Exercises to complete:
• 1. Copy the passage of the forum thread starting at "Clinton Anderson and" and ending at "horse without them.".
• 2. In the forum thread, why does the first post call the stick safer?

Given text:
That stick is just used as an extention of your arm. If a horse kicks out it will hit the stick not you. It's safer IMHO. But to each there own.  The mumbleing is probably just talking to himself it might help him think.


----------



## TheNinja (Dec 5, 2010)

CLINTON ANDERSON all the way!! I have been to one of his clinics and he is amazing!


----------



## draftgrl (Jan 8, 2011)

No one's mentioned Craig Cameron! I Love his extreme cowboy race! Also a fan of clinton, but honestly... with all these guys, they for the most part, do the exact same thing it seems. Of course they have their lil thing thats different but just my thoughts.


----------



## Trilogy (Jan 25, 2011)

Clinton Anderson and Julie Goodnight for me! I taped all of Clintons sessions with the competition horse (a palamino rescue horse that someone could win) and I found them so useful. He pretty much shared his whole training ethos for free and while, yes, he does have fancy halters etc for sale, he makes it quite clear you can train a horse without them.

He also gets extra points from me for looking **** fine!

Julie Goodnight is also great, she covers so many different things.

There is one guy that all he seems to do is flex from side to side all episode! 'So, your horse is stiff...flex side to side!' 'Your horse needs gelding....just flex him side to side!' Gets a bit annoying! (although I have started flexing my horse, so I guess his message gets across.)


----------



## Clair (Jun 7, 2010)

Trilogy your post made me LOL. "'Your horse needs gelding... Just flex him side to side!'"

Oh gosh.. My horse and I flexed side to side today!
O.O
_Posted via Mobile Device_


----------

Stored records:

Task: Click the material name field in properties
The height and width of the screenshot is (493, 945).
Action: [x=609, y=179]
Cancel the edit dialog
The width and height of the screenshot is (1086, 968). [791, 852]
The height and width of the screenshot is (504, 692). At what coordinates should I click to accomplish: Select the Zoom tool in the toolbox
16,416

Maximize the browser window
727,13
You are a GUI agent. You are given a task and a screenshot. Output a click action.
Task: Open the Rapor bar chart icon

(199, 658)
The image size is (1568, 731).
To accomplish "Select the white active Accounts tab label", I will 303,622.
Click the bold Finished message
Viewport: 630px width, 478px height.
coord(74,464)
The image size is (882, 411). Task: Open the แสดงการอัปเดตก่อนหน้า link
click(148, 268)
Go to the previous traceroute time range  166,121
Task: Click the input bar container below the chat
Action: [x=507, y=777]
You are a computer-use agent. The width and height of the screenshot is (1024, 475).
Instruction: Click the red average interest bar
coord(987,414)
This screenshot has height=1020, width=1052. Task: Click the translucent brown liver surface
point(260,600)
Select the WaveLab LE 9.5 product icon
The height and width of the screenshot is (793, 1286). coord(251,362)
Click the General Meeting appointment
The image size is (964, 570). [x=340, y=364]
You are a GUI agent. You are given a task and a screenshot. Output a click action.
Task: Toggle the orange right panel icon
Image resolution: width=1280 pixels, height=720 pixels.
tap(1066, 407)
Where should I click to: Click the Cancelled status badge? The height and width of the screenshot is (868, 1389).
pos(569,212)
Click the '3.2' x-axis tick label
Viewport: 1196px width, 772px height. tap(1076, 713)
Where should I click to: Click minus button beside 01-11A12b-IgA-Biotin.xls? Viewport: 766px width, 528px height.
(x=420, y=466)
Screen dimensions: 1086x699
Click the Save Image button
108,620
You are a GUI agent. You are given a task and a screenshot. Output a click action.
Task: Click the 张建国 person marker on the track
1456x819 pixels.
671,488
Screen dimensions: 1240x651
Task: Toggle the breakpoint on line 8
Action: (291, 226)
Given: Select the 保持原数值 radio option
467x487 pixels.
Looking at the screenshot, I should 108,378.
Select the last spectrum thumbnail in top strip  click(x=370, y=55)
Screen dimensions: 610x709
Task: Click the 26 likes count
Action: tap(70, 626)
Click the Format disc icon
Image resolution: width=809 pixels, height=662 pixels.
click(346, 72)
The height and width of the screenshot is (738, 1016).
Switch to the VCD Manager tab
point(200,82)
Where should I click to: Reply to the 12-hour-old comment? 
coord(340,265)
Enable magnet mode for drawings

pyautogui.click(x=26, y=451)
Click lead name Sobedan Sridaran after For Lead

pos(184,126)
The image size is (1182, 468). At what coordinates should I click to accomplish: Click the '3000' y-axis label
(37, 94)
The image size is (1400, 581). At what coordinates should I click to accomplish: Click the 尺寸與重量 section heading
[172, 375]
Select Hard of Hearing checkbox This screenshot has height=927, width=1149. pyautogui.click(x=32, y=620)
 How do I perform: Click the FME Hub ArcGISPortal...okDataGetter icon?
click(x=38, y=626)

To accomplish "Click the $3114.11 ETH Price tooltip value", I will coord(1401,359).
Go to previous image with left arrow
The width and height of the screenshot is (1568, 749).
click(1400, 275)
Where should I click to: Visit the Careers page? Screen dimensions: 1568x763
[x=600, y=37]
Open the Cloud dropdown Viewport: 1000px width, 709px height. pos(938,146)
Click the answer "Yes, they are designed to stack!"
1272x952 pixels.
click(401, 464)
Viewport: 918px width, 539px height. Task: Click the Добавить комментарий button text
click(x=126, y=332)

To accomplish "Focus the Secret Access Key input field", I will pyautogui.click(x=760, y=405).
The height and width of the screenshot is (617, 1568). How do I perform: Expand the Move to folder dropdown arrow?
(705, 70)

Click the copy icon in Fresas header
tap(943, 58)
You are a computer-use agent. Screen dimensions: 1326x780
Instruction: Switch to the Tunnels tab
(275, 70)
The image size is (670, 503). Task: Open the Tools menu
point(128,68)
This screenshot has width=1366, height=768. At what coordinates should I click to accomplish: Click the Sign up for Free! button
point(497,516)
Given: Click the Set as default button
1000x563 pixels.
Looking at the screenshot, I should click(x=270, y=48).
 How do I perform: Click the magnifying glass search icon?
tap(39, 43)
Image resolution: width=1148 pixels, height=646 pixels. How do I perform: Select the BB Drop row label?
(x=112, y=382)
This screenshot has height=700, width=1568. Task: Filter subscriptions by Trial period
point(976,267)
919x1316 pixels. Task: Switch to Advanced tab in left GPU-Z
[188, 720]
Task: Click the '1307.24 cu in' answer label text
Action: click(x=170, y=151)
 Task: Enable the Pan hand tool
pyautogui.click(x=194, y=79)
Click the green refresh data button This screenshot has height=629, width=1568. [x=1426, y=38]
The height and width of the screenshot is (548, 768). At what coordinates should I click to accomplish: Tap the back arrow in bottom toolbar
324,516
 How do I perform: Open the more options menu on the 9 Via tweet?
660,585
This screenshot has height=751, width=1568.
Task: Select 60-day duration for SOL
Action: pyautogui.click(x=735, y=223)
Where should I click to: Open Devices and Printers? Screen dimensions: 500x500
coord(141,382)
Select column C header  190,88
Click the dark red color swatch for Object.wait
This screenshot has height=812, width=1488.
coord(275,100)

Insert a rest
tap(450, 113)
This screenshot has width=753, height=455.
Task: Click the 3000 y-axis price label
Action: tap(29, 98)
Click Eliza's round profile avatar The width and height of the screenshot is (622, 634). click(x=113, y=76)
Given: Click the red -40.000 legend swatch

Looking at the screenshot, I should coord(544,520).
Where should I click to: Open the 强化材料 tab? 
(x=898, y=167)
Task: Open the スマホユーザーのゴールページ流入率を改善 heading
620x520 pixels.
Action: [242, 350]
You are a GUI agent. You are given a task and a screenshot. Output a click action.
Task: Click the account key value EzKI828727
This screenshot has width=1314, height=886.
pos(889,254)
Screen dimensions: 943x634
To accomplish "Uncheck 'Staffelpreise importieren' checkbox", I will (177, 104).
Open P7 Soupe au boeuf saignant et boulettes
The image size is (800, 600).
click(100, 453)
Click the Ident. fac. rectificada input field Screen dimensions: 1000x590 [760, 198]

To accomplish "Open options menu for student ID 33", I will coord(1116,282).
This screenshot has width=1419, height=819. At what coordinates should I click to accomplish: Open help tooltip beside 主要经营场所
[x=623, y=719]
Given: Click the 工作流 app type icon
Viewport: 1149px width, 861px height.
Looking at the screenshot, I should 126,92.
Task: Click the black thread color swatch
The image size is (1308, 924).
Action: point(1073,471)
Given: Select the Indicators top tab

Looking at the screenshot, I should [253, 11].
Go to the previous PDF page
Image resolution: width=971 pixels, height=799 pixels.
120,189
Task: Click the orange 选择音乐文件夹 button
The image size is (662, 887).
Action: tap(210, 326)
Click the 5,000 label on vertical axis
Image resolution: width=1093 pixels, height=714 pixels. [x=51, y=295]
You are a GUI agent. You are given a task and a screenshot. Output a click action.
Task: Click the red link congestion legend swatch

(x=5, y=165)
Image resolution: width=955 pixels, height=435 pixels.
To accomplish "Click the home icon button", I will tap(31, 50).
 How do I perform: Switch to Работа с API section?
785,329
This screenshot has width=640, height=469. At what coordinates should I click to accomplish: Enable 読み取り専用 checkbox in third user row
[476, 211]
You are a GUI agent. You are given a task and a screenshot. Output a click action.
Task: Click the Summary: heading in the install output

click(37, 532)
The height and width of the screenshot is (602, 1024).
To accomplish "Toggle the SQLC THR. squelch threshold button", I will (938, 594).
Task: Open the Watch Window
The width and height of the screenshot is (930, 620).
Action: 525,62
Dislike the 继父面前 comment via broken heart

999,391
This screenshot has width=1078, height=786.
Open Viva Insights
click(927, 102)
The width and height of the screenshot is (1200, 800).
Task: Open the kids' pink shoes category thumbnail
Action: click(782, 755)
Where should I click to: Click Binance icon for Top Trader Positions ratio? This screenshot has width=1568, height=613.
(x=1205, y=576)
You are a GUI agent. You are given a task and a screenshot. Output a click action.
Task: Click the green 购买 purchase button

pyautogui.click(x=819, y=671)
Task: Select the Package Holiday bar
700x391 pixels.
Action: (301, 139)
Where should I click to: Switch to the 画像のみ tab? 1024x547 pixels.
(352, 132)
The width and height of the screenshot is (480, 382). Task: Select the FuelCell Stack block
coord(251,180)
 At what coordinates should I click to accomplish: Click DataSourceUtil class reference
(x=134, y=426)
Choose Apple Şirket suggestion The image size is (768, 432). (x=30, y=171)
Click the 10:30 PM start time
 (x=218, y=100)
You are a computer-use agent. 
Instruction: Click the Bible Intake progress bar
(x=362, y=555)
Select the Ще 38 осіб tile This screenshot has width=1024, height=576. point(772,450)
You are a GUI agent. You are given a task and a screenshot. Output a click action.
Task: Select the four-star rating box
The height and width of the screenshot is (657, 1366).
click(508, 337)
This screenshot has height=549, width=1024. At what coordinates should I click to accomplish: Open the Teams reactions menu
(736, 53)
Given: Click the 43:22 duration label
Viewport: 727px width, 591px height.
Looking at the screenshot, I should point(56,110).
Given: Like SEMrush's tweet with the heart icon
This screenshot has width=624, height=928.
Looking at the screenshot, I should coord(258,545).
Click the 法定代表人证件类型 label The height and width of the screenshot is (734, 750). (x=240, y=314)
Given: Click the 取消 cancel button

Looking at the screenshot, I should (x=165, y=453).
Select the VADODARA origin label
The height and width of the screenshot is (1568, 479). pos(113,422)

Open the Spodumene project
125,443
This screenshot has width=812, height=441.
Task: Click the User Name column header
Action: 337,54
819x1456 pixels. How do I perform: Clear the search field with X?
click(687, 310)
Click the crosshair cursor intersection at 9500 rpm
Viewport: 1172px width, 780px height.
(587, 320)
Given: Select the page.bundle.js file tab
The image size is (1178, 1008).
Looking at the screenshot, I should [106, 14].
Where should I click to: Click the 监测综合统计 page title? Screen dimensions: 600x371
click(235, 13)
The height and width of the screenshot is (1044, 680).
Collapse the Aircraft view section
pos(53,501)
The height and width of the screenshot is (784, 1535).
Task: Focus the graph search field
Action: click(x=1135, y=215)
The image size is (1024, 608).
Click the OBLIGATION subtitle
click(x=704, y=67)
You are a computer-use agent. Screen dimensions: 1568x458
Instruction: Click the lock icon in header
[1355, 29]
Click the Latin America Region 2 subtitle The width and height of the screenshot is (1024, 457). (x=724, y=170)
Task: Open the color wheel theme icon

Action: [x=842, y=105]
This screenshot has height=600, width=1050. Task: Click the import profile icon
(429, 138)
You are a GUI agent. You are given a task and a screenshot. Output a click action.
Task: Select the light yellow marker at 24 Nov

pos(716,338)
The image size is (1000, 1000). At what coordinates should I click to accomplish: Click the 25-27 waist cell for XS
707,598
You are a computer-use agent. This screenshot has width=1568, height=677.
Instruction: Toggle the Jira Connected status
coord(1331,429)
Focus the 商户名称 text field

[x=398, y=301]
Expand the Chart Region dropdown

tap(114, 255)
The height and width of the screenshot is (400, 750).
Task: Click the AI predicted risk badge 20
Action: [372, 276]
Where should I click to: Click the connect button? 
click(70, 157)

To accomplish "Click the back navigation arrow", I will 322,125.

Answers to the problems:
• 1.
Clinton Anderson and Julie Goodnight for me! I taped all of Clintons sessions with the competition horse (a palamino rescue horse that someone could win) and I found them so useful. He pretty much shared his whole training ethos for free and while, yes, he does have fancy halters etc for sale, he makes it quite clear you can train a horse without them.

• 2. The stick serves as an extension of the handler's arm. If a horse kicks out, the kick hits the stick rather than the person.